» What the task asks: From the records below, pull each line that has "computer".

» Supplied data:
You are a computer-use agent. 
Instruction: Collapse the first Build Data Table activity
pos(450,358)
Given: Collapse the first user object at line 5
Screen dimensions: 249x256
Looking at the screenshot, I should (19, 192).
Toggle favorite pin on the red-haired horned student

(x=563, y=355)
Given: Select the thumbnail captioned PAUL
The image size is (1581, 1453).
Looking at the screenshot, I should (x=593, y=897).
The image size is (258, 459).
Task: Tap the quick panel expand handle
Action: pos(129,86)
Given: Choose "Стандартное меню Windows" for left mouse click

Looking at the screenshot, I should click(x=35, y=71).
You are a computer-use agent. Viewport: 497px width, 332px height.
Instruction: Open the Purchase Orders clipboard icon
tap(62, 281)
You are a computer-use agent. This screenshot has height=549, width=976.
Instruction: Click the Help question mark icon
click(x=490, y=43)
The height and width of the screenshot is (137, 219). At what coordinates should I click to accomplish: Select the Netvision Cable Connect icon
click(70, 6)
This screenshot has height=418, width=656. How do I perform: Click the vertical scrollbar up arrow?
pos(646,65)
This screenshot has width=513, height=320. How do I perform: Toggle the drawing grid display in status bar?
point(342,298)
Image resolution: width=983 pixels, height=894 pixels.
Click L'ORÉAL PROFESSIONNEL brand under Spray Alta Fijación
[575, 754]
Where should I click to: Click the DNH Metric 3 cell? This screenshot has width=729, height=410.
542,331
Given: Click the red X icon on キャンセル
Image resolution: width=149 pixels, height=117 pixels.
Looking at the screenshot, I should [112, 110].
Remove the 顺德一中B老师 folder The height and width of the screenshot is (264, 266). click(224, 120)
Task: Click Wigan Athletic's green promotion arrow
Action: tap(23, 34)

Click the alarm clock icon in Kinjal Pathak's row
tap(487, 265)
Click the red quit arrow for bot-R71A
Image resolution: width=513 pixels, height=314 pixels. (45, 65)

» Task result:
You are a computer-use agent. 
You are a computer-use agent. Viewport: 497px width, 332px height.
You are a computer-use agent. This screenshot has height=549, width=976.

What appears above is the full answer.